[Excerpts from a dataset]

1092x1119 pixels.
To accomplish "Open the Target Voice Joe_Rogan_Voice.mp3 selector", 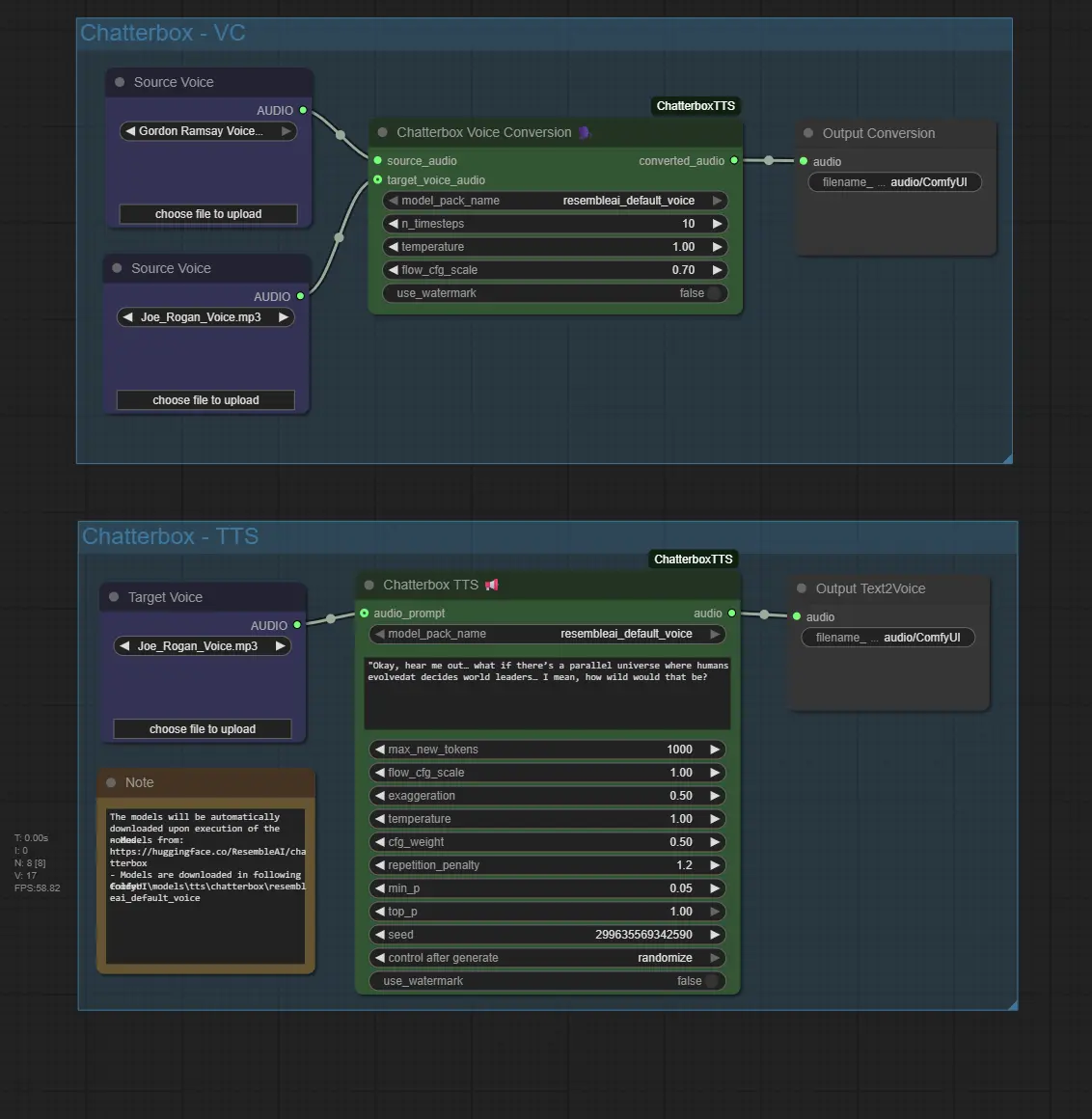I will point(202,646).
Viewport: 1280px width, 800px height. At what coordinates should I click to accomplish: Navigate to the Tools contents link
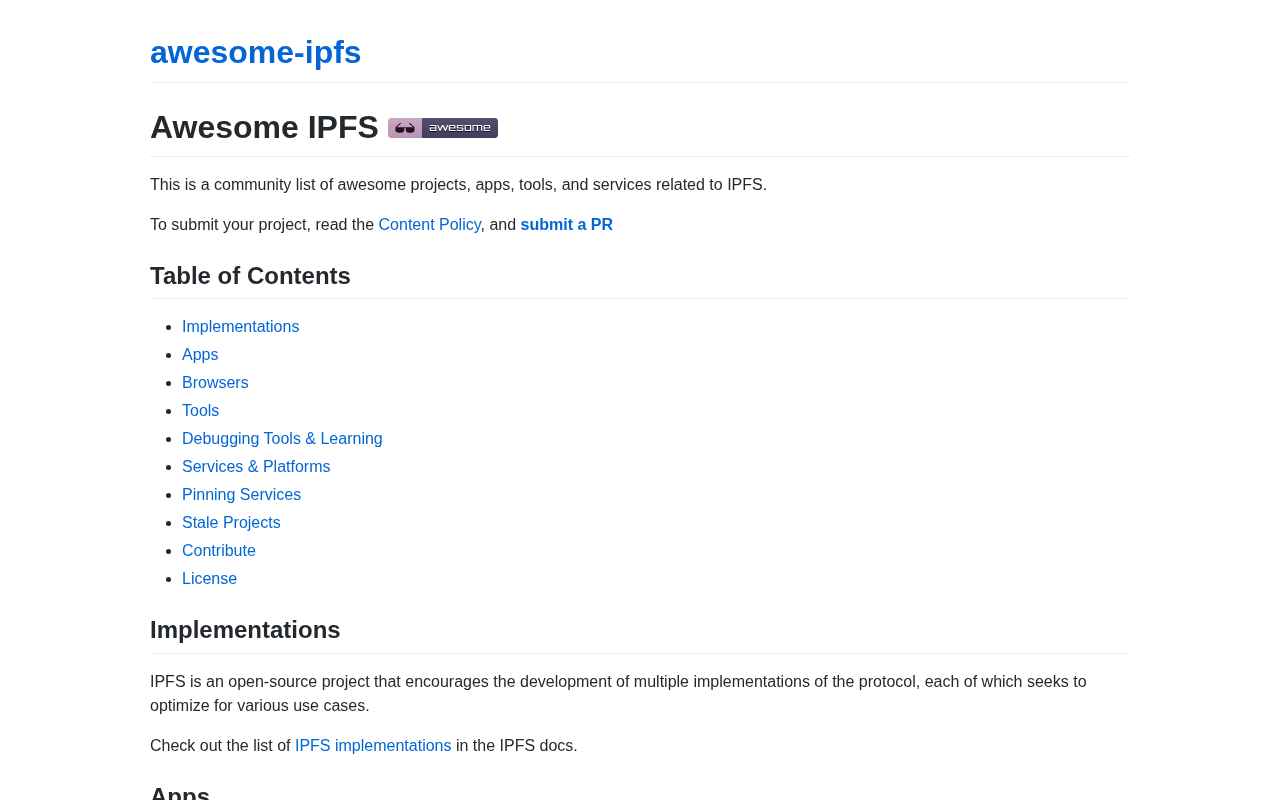[200, 411]
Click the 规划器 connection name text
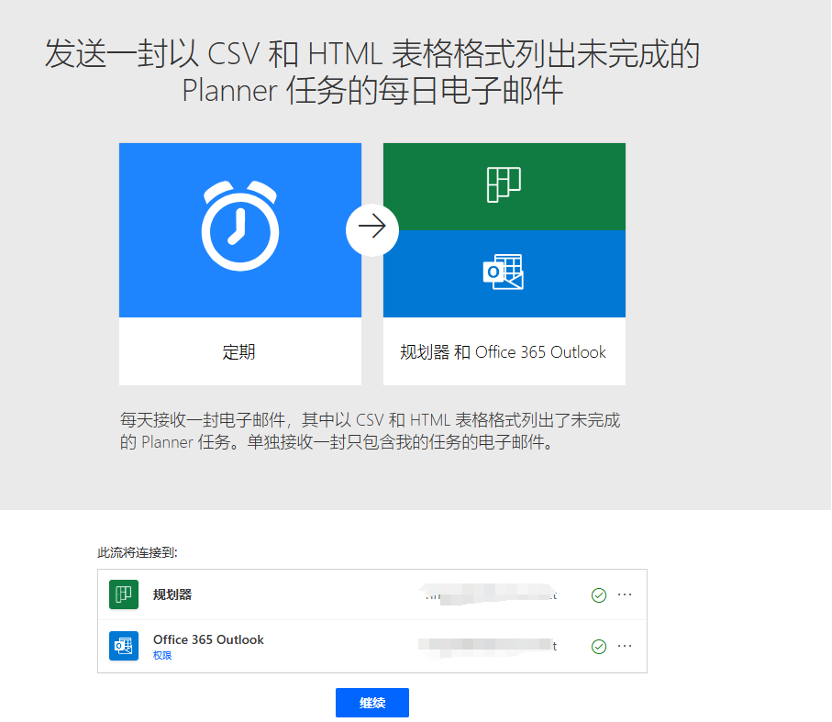 click(x=172, y=595)
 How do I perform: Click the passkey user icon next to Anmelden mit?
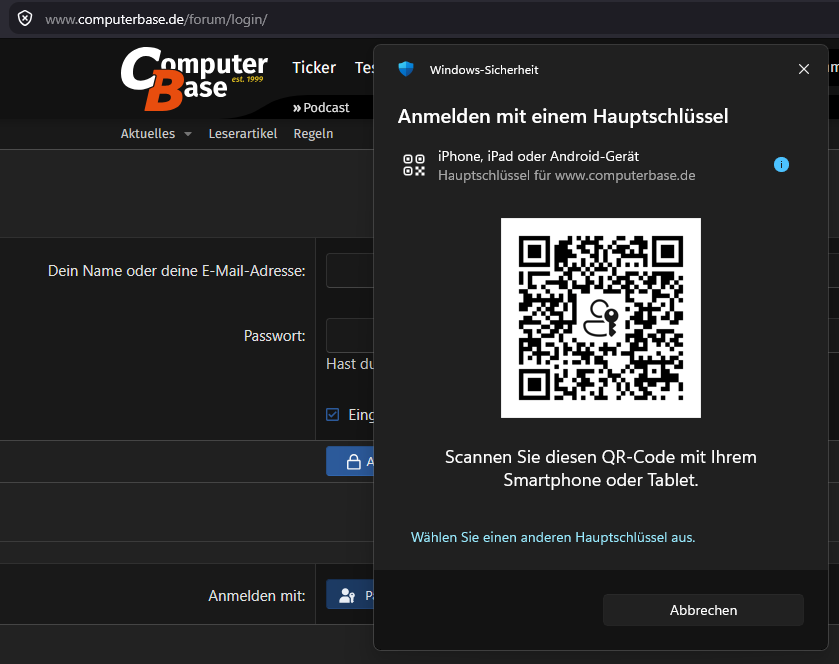tap(347, 595)
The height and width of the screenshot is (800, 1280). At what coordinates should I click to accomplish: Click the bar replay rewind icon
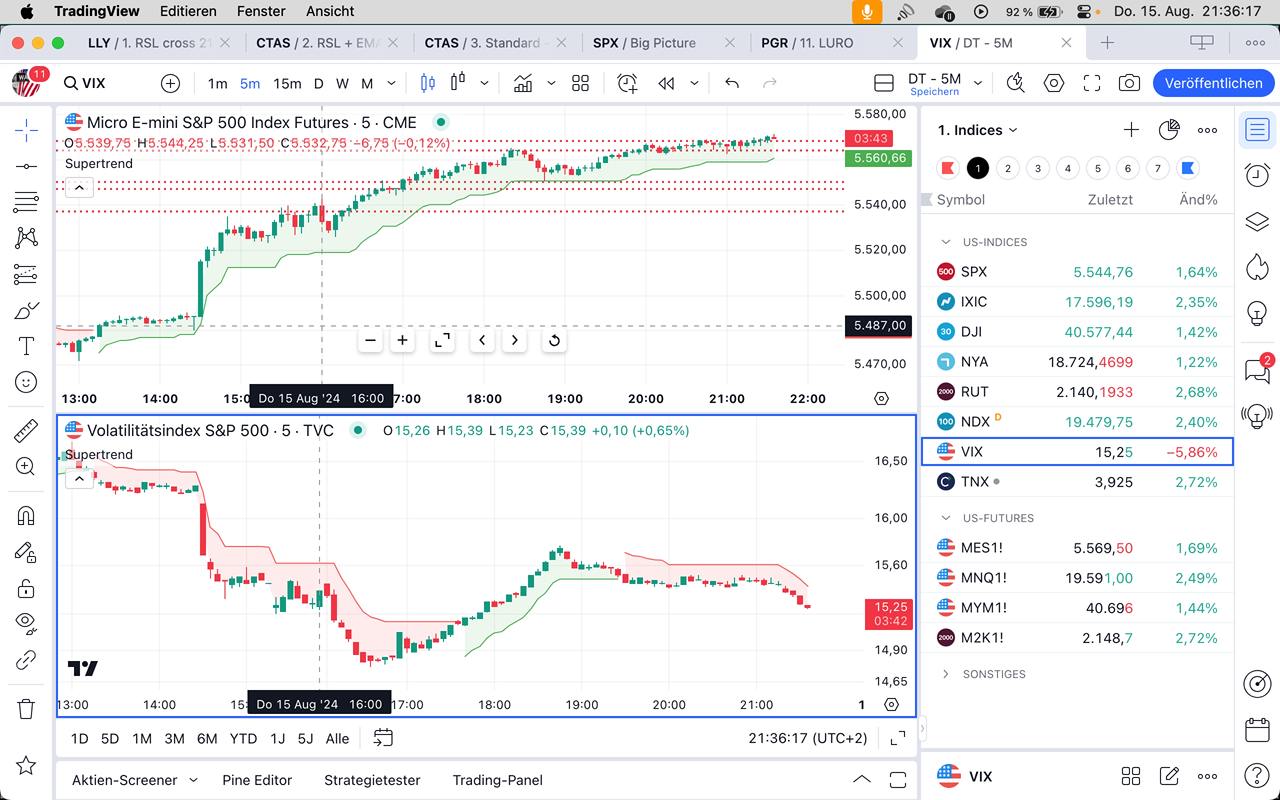coord(666,83)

§ **Instructions to follow**
Above are the records; set down exactly the lines from the line containing "The height and" through their last line, leaving every picture out.

§ **Output of the exercise**
The height and width of the screenshot is (800, 1280). At what coordinates should I click to accomplish: Click the bar replay rewind icon
coord(666,83)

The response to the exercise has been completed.